Disons que je n’ai pas trop eu le choix. J’ai deux parents Congolais donc j’ai toujours grandi avec un pied en France et un pied au Congo. Je dis souvent que le Congo est la moitié de ma vie : c’est le lingala, c’est la musique et c’est une culture qu’on ne peut pas négliger. C’est un pays qui, d’un point de vue culturel, a beaucoup marqué l’Afrique. Ce sont des courants qui ont profondément impacté le reste de l’Afrique, je pense par exemple à l’Abacost de Mobutu qui n’était pas juste un costume mais une vraie revendication face à l’Occident. Pour moi, le Congo, au-delà du fait que ce soit mon pays d’origine, est le centre de l’Afrique, c’est un pays clé. Comme le disait le célèbre Frantz Fanon : “l’Afrique a la forme d’un revolver dont la gâchette se trouve au Congo”.

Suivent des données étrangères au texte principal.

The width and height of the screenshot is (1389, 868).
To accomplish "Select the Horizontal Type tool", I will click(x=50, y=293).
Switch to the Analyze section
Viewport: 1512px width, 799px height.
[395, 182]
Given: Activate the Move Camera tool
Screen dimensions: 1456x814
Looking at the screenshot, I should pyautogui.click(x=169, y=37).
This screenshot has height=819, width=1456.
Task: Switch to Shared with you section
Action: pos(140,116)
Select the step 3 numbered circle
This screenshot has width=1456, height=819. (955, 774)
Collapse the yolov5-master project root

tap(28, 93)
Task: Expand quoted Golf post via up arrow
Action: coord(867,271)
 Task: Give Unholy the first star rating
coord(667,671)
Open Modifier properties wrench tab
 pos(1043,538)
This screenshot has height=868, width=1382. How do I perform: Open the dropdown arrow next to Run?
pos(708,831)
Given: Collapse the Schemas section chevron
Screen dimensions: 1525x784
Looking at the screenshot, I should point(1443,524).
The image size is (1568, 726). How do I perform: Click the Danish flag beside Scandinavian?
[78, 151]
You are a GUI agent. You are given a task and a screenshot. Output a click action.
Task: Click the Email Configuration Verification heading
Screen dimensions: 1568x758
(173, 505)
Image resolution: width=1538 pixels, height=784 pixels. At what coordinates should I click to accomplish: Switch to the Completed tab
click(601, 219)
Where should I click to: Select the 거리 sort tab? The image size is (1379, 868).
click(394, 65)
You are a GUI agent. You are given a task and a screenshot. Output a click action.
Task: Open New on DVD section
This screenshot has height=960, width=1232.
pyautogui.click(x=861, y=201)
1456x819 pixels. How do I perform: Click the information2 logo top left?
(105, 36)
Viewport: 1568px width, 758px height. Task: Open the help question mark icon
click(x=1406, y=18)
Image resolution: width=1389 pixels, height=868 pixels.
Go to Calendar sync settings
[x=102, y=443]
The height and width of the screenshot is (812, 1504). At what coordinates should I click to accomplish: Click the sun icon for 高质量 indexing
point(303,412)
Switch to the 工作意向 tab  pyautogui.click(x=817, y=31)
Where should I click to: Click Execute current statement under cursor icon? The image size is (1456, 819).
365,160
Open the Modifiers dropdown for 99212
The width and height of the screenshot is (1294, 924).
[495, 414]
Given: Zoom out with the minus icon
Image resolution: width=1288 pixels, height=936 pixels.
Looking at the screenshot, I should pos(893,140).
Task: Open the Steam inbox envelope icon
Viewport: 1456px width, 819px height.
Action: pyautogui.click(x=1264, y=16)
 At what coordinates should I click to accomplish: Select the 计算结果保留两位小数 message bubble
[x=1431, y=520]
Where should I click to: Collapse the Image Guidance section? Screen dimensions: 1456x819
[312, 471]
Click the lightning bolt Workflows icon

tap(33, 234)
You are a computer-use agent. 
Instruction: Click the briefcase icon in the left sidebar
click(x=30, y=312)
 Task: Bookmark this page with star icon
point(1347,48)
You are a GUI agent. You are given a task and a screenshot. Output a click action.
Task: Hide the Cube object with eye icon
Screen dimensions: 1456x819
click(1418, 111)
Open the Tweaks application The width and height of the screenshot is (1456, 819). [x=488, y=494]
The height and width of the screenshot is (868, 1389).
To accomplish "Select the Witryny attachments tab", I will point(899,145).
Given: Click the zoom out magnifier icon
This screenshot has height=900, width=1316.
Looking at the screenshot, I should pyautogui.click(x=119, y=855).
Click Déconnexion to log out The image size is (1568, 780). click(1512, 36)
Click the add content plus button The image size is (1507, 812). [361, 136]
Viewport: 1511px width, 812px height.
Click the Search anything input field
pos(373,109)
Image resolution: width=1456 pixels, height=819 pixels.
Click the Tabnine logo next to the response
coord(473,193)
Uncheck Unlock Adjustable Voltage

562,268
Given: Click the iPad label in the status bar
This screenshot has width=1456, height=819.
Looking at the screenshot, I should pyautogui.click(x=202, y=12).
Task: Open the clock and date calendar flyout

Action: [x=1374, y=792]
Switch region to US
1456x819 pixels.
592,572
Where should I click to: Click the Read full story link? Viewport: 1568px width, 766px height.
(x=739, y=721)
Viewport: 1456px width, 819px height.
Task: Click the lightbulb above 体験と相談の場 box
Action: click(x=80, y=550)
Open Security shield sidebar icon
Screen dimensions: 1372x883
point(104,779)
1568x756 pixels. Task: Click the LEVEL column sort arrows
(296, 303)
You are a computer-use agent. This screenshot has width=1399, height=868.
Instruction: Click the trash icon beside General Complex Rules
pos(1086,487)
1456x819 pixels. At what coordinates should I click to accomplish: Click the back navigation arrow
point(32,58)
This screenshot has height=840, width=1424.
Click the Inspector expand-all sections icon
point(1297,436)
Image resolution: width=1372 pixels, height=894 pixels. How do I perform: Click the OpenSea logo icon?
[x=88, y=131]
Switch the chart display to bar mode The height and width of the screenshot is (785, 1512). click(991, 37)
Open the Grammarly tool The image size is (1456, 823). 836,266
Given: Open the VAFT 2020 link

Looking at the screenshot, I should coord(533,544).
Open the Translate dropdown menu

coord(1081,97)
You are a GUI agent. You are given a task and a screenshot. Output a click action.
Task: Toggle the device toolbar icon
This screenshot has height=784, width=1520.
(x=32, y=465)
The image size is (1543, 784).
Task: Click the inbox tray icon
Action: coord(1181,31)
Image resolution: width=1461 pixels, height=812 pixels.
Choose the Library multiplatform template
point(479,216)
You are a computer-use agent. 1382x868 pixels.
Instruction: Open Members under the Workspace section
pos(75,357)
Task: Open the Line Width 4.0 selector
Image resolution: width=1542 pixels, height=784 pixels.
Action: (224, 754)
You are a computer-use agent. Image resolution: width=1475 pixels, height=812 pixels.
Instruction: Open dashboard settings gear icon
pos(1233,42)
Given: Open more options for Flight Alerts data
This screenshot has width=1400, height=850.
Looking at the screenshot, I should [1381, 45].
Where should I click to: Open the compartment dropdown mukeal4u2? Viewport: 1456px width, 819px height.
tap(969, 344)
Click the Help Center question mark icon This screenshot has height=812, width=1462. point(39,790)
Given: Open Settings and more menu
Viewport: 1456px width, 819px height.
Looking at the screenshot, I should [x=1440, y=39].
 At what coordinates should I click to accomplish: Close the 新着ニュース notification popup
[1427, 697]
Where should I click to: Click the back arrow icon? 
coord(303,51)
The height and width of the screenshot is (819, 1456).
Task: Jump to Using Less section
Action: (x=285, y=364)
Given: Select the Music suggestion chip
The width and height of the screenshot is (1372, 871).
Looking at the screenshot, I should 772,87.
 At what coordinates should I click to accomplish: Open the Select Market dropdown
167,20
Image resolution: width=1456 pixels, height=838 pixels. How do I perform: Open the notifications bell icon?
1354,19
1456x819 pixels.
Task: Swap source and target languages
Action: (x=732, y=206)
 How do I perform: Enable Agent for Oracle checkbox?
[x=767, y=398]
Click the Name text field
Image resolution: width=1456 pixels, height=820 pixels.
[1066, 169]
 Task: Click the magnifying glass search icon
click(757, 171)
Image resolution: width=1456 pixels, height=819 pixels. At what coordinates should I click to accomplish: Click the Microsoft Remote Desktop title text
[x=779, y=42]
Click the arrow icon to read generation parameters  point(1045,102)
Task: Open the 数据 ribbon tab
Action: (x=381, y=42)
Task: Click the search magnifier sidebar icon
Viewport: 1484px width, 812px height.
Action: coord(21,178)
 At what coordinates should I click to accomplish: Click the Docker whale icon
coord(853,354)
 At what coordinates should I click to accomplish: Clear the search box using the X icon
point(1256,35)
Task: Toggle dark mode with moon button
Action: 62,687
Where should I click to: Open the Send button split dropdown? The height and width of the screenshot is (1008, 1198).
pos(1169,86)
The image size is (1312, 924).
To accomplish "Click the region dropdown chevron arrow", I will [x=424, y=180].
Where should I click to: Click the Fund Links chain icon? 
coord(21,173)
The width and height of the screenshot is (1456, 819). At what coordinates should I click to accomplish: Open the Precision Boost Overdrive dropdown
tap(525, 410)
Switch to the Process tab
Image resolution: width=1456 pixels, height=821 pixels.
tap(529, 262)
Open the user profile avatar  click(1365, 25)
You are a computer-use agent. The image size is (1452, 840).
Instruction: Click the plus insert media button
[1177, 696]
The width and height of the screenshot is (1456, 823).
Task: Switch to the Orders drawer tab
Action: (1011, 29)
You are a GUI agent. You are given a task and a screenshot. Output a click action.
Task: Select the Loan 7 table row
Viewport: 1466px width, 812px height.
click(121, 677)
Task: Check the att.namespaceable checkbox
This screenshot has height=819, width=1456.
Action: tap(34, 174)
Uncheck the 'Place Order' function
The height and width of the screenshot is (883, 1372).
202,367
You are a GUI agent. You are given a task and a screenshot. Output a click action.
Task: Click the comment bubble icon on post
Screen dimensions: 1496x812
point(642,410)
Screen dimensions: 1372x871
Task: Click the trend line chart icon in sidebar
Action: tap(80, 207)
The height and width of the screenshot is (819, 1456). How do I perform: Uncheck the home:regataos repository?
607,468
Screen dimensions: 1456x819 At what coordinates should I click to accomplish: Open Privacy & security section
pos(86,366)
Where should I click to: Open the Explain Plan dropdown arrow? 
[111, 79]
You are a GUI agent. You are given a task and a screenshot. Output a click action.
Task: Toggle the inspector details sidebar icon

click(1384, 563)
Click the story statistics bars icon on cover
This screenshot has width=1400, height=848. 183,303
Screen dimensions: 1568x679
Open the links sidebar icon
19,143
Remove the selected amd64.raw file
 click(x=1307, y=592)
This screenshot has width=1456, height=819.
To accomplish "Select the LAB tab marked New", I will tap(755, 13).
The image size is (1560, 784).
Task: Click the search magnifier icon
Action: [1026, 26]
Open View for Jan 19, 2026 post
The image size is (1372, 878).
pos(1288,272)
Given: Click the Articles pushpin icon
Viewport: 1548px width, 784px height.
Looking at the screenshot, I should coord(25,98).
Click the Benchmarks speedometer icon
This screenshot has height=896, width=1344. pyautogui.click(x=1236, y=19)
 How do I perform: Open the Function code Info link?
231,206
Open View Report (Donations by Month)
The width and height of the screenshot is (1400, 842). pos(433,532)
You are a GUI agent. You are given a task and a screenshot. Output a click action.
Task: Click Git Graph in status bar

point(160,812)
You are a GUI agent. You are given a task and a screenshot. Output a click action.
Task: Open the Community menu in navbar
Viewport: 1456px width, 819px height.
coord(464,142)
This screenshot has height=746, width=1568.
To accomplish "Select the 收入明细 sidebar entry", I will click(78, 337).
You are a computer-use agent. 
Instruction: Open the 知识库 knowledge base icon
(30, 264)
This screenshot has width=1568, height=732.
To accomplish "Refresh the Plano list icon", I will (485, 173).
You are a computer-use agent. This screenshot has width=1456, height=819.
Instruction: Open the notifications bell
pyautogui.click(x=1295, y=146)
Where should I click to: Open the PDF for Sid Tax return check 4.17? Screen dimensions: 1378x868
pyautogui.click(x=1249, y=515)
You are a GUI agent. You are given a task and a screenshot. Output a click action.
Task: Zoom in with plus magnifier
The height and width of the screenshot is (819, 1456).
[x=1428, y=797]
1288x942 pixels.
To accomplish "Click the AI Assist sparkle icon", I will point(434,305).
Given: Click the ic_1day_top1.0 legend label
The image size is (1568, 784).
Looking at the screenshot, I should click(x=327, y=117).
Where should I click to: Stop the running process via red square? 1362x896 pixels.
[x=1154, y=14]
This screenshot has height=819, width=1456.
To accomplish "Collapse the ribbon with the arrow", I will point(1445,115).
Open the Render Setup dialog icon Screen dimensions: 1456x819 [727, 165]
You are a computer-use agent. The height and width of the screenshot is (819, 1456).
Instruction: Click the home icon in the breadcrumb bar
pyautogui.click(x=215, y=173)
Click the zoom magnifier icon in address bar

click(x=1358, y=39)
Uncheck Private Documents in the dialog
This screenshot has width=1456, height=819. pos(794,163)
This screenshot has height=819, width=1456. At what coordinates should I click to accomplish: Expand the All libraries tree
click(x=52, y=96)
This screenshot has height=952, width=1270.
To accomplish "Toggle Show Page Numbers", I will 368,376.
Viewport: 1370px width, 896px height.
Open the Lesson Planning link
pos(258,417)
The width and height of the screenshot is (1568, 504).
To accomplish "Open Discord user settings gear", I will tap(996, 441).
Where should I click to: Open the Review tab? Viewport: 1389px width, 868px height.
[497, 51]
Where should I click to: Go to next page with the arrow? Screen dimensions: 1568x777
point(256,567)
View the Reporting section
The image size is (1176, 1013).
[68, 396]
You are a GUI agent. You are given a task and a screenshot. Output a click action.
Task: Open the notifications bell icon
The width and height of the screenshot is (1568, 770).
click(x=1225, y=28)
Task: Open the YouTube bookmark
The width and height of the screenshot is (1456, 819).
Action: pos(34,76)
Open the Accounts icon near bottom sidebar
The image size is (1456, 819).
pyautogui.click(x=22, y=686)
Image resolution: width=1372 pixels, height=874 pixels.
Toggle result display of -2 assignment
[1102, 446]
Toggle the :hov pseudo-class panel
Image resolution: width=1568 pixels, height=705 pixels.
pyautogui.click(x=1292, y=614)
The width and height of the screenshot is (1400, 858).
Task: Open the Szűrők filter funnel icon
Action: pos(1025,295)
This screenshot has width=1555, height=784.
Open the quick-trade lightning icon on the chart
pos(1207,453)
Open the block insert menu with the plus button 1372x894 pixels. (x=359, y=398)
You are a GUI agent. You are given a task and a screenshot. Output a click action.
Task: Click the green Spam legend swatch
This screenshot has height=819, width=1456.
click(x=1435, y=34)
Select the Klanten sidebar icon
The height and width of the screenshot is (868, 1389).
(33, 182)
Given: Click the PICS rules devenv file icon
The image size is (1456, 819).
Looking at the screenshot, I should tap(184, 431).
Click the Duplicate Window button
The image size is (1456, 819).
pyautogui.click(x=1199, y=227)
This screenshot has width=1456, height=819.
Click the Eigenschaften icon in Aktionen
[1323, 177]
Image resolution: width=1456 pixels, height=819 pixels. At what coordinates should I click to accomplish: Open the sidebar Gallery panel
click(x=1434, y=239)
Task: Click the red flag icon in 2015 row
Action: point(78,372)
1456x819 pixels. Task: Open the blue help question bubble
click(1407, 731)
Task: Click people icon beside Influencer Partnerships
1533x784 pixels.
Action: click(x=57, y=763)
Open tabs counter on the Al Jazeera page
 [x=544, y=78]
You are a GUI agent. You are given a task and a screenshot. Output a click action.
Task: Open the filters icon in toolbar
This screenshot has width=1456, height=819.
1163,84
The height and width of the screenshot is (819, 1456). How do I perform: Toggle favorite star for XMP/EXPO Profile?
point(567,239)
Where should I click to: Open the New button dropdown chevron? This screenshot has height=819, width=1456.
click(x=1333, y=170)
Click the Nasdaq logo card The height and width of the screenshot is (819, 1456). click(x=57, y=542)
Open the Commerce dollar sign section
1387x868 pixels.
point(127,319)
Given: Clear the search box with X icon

Quels sont tes projets pour 2018 ?
Une nouvelle collection et une série de petits documentaires sur tout ce que je fais. Cela m’évitera de faire des interviews étant donné que je n’aime pas ça (rires). Disons que cette une série de documentaires va permettre aux gens de mieux comprendre ce qu’est mon métier, voir les hauts et les bas, les paillettes, les crises…

Si je te dis le mot “ROOTS”, cela t’évoque quoi ?
Une Afrique unie et qui avance, main dans la main.